Um sie nicht vollends um den Schlaf zu bringen, hatte ich versprochen, mir niemals eins stechen zu lassen…
Sara fragte jetzt zum 2. Mal, wie es mir in der Kunststunde ergangen sei und ich erzählte ihr von dem peinlichen Zettel. Sie lachte kurz auf und erklärte mir dann, dass ALLE an dieser Schule für alle Fälle so einen Zettel in der linken Hand hätten. Alle hatten gelacht, weil das der „Running Gag“ der Schule war.
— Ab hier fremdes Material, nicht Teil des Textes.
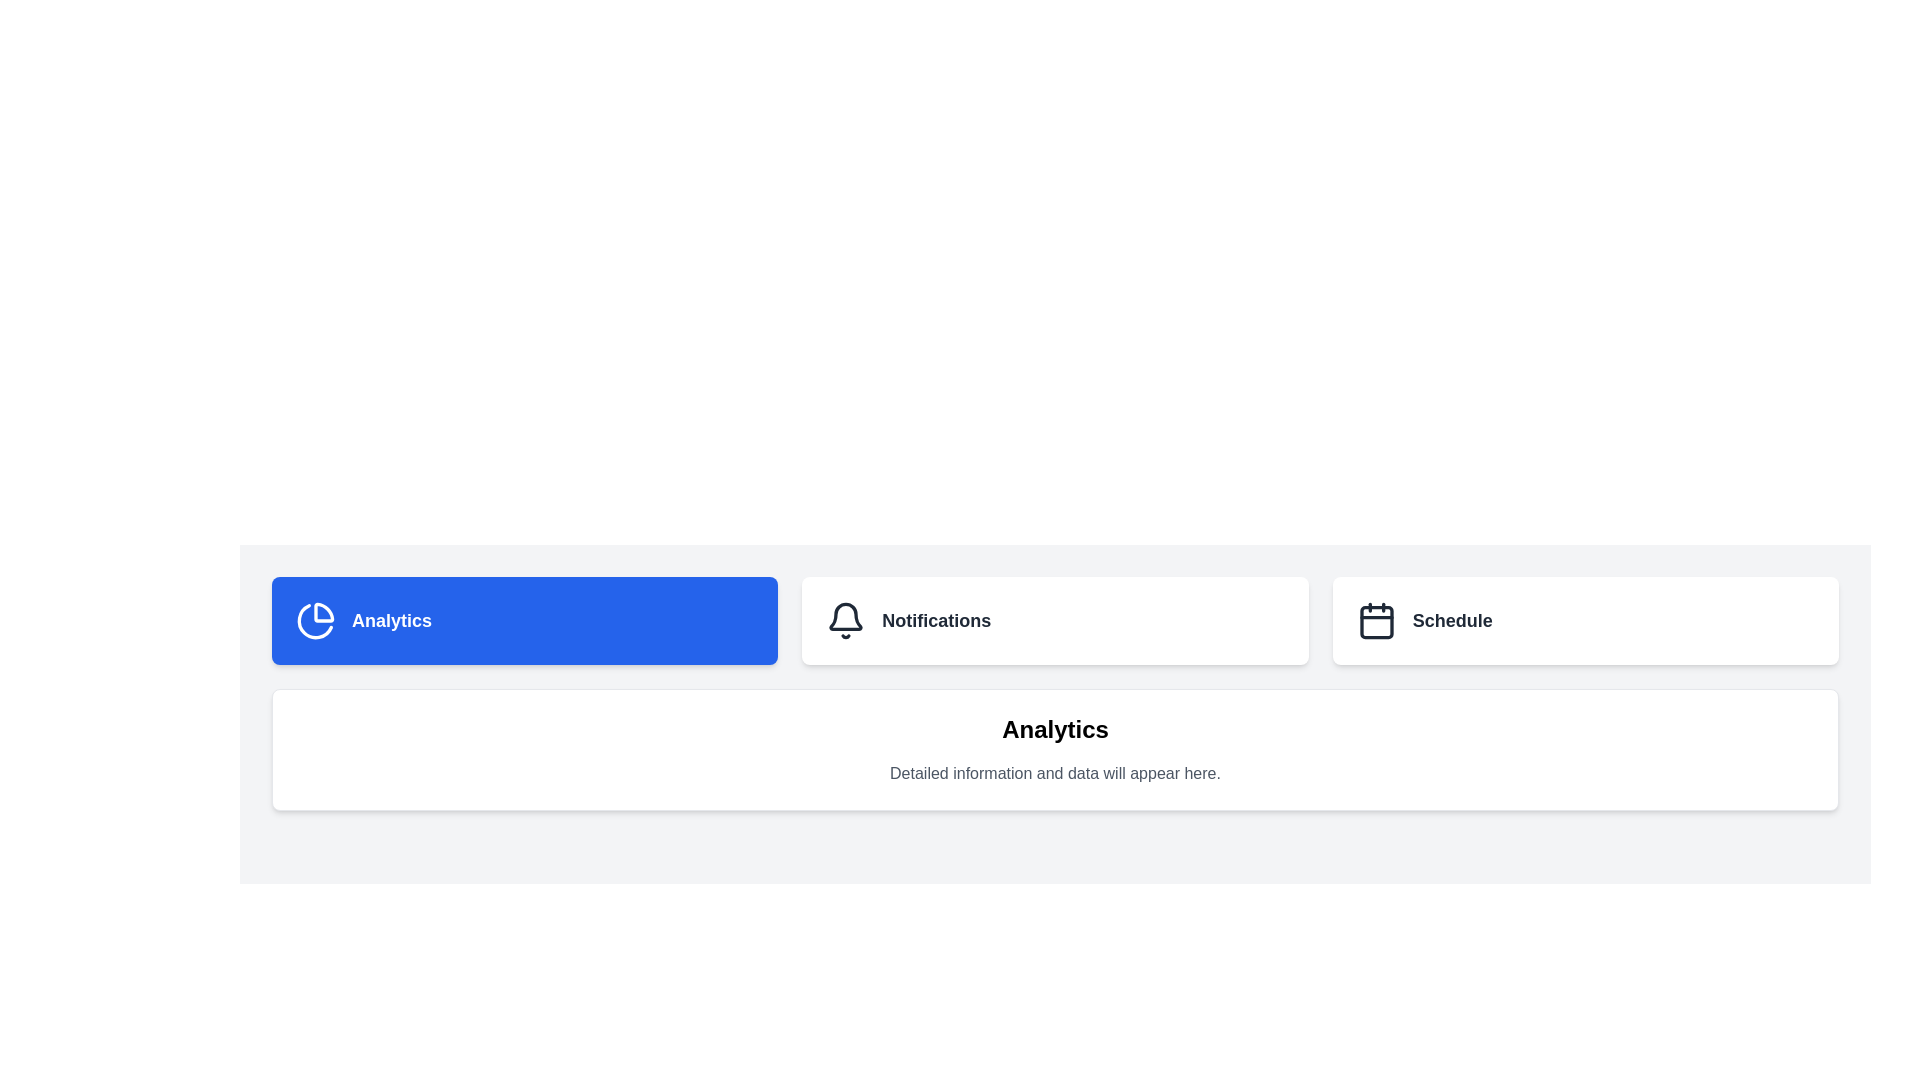 The image size is (1920, 1080). Describe the element at coordinates (525, 620) in the screenshot. I see `the 'Analytics' button, which is the first button in a horizontal list of interactive buttons` at that location.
Ich war, ja was war ich eigentlich? Geschockt, entsetzt, angewidert, aber irgendwie auch amüsiert. Das heißt, die Lehrer hatten im Laufe der Jahre immer wieder denselben Witz geboten bekommen? Ich schüttelte verwirrt den Kopf. Sara stupste mich mit dem Ellenbogen an: „Hey, bist du immer so ernst?“
Ich wurde schon wieder rot und wünschte mir zum
wiederholten Male, Mama hätte damals doch dem Drängen ihres Kommilitonen Jean aus dem Senegal nachgegeben und hätte sich von ihm schwängern lassen, dann würde man mir nicht jedes Erröten ansehen und ich könnte immer cool und gelassen mein Pokerface aufsetzen. Tja, stattdessen hatte sie sich in Paps verliebt, der mit seinen Sommersprossen und den roten Haaren wie ein waschechter Ire aussah. Die blasse Haut hatte ich von ihm, wenn auch zum Glück meine Ohren von Mama waren, denn er hatte ziemlich große Ohren, mit denen er getrennt wackeln konnte. Das hatte mich immer schon fasziniert, wie er das hinbekam, aber das konnte ich auch nach jahrelangem Üben vor dem Spiegel nicht nachmachen. Bei ihm sah es auf jeden Fall immer so lustig aus, dass ich immer lachen musste, und so bekam er mich aus den tiefsten Depressionen heraus (Liebeskummer usw.). Von ihm hatte ich auch meine roten Haare, allerdings waren meine nicht so kupferfarben sondern kastanienbraun, weil Mama mit ihren schwarzen Locken auch mitgemischt hatte. Ich hatte mir immer so glatte Haare gewünscht wie Judy, deren Haare wie Honig glänzten, aber die Kombi Mama und Paps hatte zu einer kastanienbraunen Löwenmähne geführt, wo die Locken in alle Richtungen abstanden, egal wie oft und wie lange ich sie kämmte. In den Ferien hatte ich stundenlang mit dem Glätteisen versucht, die Mähne zu bändigen, um am ersten Schultag mit einer anständigen Frisur zur Schule zu gehen, aber nachdem es hier ja andauernd regnete, habe ich es frustriert aufgegeben.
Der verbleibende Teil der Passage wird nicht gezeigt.